* Exercise description *
Copy the listing below word for word, starting with its first line and going on through the line containing "(x=143, y=230)", with that line included.

------------------------------------------------------------

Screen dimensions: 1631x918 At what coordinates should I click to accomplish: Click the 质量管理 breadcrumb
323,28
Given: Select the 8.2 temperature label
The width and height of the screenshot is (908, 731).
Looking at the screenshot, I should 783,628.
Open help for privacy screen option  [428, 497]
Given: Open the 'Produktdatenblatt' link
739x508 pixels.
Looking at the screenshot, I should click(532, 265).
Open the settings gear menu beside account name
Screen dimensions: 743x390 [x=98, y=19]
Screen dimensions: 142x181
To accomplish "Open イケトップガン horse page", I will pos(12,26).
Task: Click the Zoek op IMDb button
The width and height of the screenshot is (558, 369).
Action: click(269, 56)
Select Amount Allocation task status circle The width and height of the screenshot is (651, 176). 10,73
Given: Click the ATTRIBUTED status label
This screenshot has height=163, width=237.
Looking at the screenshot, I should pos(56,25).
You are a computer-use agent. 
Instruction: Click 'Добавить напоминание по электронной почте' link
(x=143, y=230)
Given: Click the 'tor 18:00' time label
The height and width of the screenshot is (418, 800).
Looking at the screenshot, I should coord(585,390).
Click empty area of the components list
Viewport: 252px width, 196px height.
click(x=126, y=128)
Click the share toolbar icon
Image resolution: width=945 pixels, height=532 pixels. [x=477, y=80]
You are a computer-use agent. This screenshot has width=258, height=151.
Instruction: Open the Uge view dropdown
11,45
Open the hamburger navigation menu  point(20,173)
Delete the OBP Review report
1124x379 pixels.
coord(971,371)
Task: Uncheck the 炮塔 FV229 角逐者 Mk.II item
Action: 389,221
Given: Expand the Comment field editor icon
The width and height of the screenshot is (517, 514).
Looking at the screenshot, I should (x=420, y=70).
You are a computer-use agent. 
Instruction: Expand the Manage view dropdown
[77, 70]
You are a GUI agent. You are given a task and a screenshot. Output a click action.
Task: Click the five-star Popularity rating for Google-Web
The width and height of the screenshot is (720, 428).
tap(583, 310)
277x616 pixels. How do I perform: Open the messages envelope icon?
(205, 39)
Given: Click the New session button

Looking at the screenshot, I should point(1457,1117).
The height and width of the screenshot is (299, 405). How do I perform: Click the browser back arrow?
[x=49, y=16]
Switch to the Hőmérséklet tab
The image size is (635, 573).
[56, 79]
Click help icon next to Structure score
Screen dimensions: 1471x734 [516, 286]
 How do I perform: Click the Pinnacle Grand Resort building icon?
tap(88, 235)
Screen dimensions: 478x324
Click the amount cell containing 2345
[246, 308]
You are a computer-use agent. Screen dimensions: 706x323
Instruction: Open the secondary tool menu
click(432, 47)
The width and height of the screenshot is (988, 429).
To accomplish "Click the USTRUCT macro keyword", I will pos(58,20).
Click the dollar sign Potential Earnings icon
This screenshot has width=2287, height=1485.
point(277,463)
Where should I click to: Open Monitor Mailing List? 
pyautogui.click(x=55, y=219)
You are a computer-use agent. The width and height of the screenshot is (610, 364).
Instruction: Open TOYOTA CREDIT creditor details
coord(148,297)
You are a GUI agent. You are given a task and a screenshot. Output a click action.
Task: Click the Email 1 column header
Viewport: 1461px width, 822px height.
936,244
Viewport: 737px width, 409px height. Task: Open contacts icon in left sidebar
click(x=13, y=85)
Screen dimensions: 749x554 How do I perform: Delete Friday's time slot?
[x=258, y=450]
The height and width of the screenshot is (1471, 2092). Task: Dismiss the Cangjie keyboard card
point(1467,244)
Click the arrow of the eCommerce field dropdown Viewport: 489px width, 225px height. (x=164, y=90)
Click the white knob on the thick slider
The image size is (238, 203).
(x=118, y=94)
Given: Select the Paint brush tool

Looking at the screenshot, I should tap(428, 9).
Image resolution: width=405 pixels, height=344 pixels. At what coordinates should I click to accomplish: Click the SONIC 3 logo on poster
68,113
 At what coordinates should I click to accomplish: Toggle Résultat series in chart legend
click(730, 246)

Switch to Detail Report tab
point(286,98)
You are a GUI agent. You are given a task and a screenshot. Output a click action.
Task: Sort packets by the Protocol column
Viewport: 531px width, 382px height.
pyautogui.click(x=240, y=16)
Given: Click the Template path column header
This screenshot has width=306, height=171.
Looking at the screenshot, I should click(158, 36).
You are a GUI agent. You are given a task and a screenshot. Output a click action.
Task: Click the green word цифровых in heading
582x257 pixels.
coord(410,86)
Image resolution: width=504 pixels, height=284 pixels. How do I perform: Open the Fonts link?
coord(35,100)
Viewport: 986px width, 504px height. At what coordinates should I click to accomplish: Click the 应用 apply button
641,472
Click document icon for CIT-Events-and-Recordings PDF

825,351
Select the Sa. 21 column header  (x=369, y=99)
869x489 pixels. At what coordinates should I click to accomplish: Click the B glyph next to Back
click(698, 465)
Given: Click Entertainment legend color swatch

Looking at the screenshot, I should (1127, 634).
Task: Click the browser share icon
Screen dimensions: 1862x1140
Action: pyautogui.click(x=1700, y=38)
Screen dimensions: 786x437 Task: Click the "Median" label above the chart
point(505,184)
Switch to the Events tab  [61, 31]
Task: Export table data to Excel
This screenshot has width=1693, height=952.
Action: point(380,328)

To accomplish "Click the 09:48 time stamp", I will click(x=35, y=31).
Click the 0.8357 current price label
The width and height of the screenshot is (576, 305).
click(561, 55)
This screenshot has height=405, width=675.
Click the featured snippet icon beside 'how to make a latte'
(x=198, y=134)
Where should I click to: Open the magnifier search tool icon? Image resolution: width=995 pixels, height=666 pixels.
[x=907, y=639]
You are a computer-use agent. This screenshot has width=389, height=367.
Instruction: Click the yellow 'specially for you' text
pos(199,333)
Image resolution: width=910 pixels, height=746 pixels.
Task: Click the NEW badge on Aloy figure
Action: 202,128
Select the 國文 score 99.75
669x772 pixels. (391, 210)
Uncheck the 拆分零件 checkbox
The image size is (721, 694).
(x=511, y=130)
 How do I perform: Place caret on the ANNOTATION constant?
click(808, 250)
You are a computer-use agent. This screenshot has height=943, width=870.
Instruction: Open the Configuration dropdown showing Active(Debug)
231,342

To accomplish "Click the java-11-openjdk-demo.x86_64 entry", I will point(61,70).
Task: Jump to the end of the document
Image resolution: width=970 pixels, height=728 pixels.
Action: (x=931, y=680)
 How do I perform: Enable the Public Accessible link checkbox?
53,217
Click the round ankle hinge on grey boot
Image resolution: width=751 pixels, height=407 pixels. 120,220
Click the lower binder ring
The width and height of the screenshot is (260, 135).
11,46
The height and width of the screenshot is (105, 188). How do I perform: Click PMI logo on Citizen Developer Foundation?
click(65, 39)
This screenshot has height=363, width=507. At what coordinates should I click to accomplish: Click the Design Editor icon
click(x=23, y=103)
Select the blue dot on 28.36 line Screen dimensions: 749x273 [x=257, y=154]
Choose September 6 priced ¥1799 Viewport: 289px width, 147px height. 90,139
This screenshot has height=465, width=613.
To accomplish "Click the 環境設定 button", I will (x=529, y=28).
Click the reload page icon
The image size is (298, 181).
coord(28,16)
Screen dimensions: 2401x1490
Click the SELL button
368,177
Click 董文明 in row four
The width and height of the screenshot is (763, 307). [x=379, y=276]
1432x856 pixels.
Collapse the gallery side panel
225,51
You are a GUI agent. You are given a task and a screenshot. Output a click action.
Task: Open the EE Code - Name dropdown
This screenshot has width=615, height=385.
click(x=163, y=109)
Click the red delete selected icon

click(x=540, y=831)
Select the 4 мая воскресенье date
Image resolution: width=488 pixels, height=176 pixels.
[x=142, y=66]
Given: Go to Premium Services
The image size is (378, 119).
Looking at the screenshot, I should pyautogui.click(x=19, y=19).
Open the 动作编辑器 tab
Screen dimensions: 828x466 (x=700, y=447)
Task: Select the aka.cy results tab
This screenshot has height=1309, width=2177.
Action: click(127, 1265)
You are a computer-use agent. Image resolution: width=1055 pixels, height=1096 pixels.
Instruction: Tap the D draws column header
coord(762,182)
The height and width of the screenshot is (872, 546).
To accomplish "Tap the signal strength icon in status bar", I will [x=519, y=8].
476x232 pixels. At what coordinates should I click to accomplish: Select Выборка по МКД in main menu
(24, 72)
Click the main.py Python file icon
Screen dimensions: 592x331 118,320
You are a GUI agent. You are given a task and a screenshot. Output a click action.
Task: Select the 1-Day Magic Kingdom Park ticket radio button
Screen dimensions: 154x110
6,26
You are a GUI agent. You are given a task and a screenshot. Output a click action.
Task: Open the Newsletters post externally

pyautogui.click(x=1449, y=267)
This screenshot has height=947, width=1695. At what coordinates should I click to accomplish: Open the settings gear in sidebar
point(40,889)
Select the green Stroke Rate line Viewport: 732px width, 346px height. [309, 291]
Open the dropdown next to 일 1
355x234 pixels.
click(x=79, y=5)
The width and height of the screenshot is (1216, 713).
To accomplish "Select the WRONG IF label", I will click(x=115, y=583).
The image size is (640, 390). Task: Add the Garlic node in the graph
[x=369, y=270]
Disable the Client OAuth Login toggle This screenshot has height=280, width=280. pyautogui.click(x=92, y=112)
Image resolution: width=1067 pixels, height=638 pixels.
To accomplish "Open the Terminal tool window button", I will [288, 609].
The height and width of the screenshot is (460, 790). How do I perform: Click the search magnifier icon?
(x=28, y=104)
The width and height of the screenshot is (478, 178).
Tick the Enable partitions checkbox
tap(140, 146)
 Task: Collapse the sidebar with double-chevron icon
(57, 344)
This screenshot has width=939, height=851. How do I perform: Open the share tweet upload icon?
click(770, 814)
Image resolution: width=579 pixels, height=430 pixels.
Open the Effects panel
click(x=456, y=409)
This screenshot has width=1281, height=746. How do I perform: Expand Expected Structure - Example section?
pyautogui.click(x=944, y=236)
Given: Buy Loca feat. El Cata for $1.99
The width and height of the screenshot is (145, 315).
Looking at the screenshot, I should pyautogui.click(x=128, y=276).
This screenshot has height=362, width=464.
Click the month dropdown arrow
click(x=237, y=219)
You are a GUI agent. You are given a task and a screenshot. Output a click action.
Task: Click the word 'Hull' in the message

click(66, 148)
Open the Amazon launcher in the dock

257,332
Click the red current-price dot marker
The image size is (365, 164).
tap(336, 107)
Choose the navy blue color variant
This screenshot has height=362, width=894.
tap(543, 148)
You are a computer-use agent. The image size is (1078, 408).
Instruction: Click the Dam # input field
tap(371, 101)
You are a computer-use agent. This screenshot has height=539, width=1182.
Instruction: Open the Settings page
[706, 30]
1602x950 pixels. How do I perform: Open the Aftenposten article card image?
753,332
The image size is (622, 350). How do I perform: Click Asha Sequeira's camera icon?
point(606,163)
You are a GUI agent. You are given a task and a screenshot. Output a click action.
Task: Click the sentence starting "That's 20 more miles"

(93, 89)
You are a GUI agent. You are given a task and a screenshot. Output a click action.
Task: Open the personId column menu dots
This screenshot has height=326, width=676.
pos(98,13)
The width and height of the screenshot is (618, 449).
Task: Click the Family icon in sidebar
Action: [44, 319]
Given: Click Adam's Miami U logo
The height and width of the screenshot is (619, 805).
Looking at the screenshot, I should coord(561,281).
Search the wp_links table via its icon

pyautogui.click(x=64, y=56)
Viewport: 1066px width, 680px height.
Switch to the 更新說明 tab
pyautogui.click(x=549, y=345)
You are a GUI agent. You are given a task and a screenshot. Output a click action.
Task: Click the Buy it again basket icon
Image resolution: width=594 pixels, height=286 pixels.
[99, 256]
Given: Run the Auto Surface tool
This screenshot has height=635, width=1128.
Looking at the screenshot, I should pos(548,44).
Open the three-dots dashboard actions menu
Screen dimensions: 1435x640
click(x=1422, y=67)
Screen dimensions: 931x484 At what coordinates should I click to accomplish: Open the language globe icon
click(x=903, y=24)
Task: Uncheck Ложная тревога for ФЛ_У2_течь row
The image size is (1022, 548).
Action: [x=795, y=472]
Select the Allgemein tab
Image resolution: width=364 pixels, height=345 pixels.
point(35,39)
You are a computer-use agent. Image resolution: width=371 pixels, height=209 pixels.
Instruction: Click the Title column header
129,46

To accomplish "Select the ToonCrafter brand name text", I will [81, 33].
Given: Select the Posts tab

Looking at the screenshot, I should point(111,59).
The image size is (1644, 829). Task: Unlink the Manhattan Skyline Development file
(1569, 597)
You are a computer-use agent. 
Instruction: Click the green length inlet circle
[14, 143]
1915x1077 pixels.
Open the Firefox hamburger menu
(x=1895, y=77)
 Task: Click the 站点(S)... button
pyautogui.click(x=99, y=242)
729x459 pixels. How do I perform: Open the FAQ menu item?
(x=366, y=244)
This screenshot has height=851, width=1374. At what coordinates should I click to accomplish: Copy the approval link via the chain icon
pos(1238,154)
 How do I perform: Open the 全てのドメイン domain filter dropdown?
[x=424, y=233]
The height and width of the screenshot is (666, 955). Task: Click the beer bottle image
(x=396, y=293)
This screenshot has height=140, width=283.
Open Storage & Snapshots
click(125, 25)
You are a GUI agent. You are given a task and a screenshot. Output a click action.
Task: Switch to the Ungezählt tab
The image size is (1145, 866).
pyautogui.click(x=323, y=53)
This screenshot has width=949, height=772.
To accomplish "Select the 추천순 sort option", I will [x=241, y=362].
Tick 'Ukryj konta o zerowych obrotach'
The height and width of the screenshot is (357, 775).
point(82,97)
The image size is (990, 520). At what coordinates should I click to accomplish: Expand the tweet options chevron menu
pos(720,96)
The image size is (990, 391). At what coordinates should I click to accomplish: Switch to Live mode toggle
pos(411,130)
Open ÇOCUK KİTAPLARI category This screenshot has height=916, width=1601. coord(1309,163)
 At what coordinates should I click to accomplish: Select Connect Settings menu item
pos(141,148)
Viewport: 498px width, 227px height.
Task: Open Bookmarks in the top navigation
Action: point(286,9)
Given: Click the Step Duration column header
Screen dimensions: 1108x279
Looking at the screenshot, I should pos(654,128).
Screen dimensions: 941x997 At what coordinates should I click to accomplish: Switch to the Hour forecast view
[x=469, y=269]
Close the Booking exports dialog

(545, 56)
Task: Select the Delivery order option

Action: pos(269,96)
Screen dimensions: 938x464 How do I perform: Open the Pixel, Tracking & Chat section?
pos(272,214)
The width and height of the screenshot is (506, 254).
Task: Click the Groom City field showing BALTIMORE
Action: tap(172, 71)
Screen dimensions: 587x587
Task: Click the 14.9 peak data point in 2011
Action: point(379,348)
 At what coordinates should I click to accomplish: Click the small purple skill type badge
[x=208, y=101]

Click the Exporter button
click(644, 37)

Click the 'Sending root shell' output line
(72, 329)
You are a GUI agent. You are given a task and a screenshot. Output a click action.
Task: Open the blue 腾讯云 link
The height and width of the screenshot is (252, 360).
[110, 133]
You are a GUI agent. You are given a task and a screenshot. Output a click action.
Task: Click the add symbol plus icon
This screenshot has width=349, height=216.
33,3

------------------------------------------------------------

* Written response *
Screen dimensions: 1631x918 At what coordinates should I click to accomplish: Click the 质量管理 breadcrumb
323,28
Given: Select the 8.2 temperature label
The width and height of the screenshot is (908, 731).
Looking at the screenshot, I should 783,628.
Open help for privacy screen option  [428, 497]
Given: Open the 'Produktdatenblatt' link
739x508 pixels.
Looking at the screenshot, I should click(532, 265).
Open the settings gear menu beside account name
Screen dimensions: 743x390 [x=98, y=19]
Screen dimensions: 142x181
To accomplish "Open イケトップガン horse page", I will pos(12,26).
Task: Click the Zoek op IMDb button
The width and height of the screenshot is (558, 369).
Action: click(269, 56)
Select Amount Allocation task status circle The width and height of the screenshot is (651, 176). 10,73
Given: Click the ATTRIBUTED status label
This screenshot has height=163, width=237.
Looking at the screenshot, I should pos(56,25).
You are a computer-use agent. 
Instruction: Click 'Добавить напоминание по электронной почте' link
(x=143, y=230)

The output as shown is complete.